Les conséquences du manque d’eau en fin d’été
Une plante qui subit un stress hydrique peut voir sa valeur alimentaire diminuer car la digestibilité de la partie tige/feuille se dégrade plus ou moins. Dans ce cas, on peut constater un encombrement plus élevé et donc une ingestion plus faible par la vache laitière. Cela pourra être compensé en partie si le taux d’amidon est élevé, mais seulement si la ration ne dépasse pas 20% d’amidon ruminal.
Même si les réponses en lait sur ce type de maïs ne sont pas idéales, il convient de conserver les pratiques alimentaires habituelles.
La matière sèche
Cette année, les nombreuses estimations de MS réalisées par les conseillers d’Avenir Conseil Elevage ont apporté une aide supplémentaire à la prise de décision de récolter. Ainsi, dans la plupart des cas, les maïs ont été récoltés au bon stade. Il existe néanmoins des disparités de taux de MS selon les régions. Ce sera la particularité de 2012, impliquant la question suivante : que doit-on mettre en place lorsque le maïs n’a pas été récolté au stade optimal qui est de l’ordre de 32 % de MS ?

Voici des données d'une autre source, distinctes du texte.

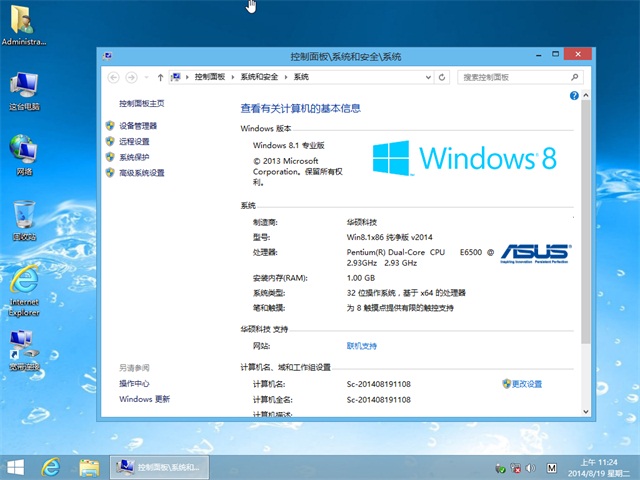Open 设备管理器 from the left panel
This screenshot has width=640, height=480.
138,126
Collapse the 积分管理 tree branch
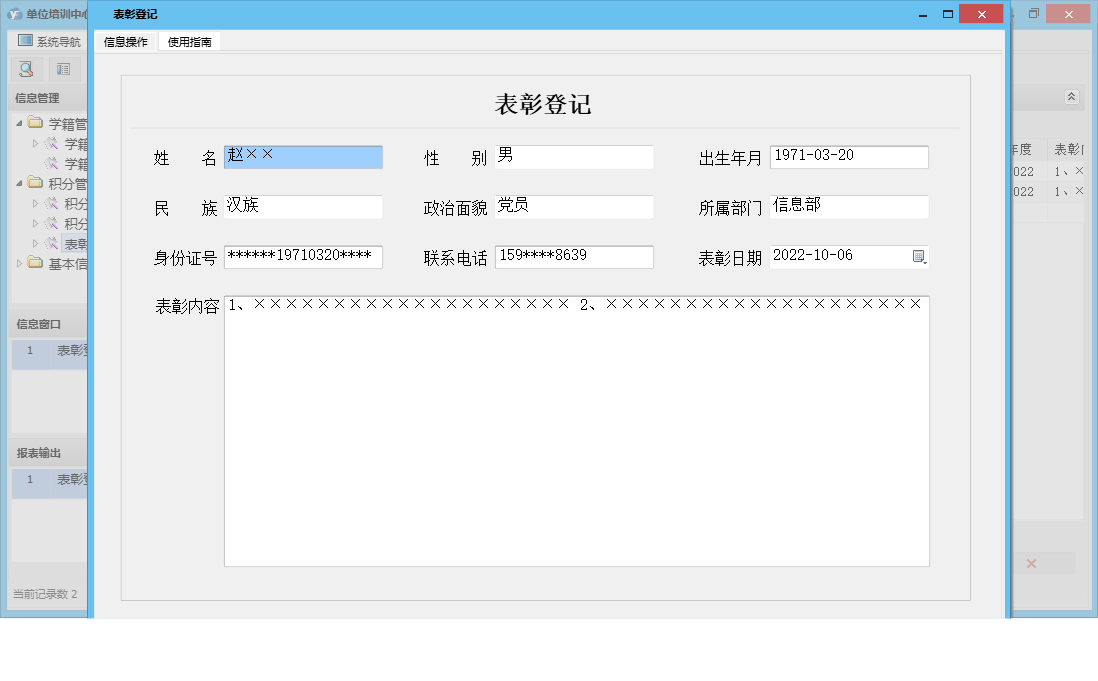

Cas des maïs récoltés trop humides
Leurs caractéristiques : une valeur énergétique faible (moins de 0.9 UFL) accompagnée d’une valeur d’encombrement élevée. En effet, l’excès d’eau dans une ration (avec des fourrages conservés) induit une diminution de la quantité totale ingérée par l’animal. Le repère à minima de la MS d’une ration est de l’ordre de 35%, concentrés compris. Il faut encore distinguer les maïs qui sont autour de 28% de MS et ceux en-deçà des 28.
• Avec un maïs à 28% de MS et un taux d’amidon correct 27-30% ; il est tout à fait envisageable d’atteindre un niveau de production correct. Une complémentation éventuelle par du concentré de production ou énergétique voire de pulpe sèche peut se concevoir si l’objectif de performances est élevé. Avec le cours des matières premières de ces derniers mois, il conviendra malgré tout d’évaluer l’intérêt économique de ce supplément de concentré.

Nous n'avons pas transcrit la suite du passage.